Street View: ICO Issues Enforcement Notice

June 20, 2013

The Information Commissioner’s Office (ICO) has served Google Inc with an enforcement notice over the collection of payload data by Google’s Street View cars in the UK.

Stephen Eckersley, ICO Head of Enforcement, said on 21 June:

‘Today’s enforcement notice strengthens the action already taken by our office, placing a legal requirement on Google to delete the remaining payload data identified last year within the next 35 days and immediately inform the ICO if any further disks are found. Failure to abide by the notice will be considered as contempt of court, which is a criminal offence.’ 

The ICO’s decision follows the reopening of its investigation into the Google Street View project in April last year. The decision followed the publication of a report by the US Federal Communications Commission (FCC), which raised concerns around the actions of the engineer who developed the software previously used by the cars, and his managers.

The ICO’s investigation found that the collection of payload data by the company was the result of procedural failings and a serious lack of management oversight including checks on the code. But the investigation also found there was insufficient evidence to show that Google intended, on a corporate level, to collect personal data.

The ICO has concluded that the rationale for its original decision in 2010 to issue Google with an undertaking and carry out a consensual audit remain the same.
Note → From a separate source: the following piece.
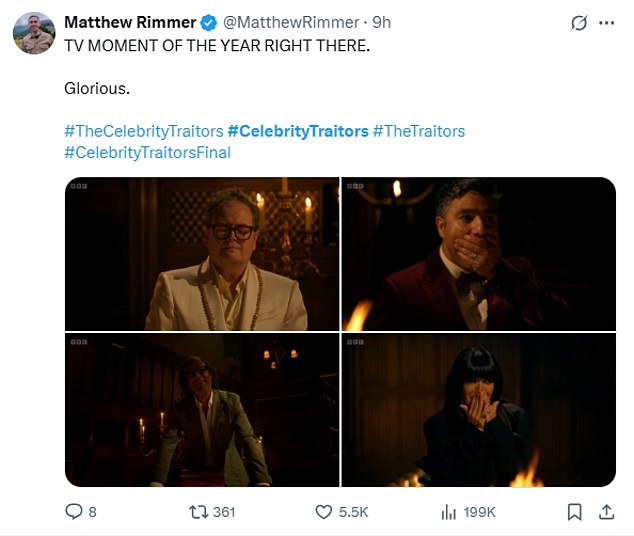634x536 pixels.
Task: View top-right image of man covering mouth
Action: tap(479, 253)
But the ICO has also this week warned Google that it will be taking a keen interest in its operations and will not hesitate to take action if further serious compliance issues come to its attention.
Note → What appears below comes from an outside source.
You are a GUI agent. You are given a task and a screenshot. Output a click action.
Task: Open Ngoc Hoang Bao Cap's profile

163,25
When reaching today’s decision, the ICO also considered the discovery of additional disks containing payload data, which were located by Google while the reopened ICO investigation was in progress. Google has provided assurances that the data has not been accessed and, like the other payload data collected, has not entered the public domain.

Based on a detailed investigation, including an analysis of the data Google has recorded, the ICO has concluded that the detriment caused to individuals by this breach fails to meet the level required to issue a monetary penalty.

Stephen Eckersley, ICO Head of Enforcement, continued:

‘The early days of Google Street View should be seen as an example of what can go wrong if technology companies fail to understand how their products are using personal information. The punishment for this breach would have been far worse, if this payload data had not been contained.’

The ICO’s investigation into whether Google’s privacy policy complies with the Data Protection Act is on-going. This investigation is part of coordinated action by data protection regulators across Europe, to assess whether Google’s latest privacy policy clearly explains how individuals’ personal information is being used across the company’s products and services. The ICO will shortly be writing to Google to confirm its preliminary findings.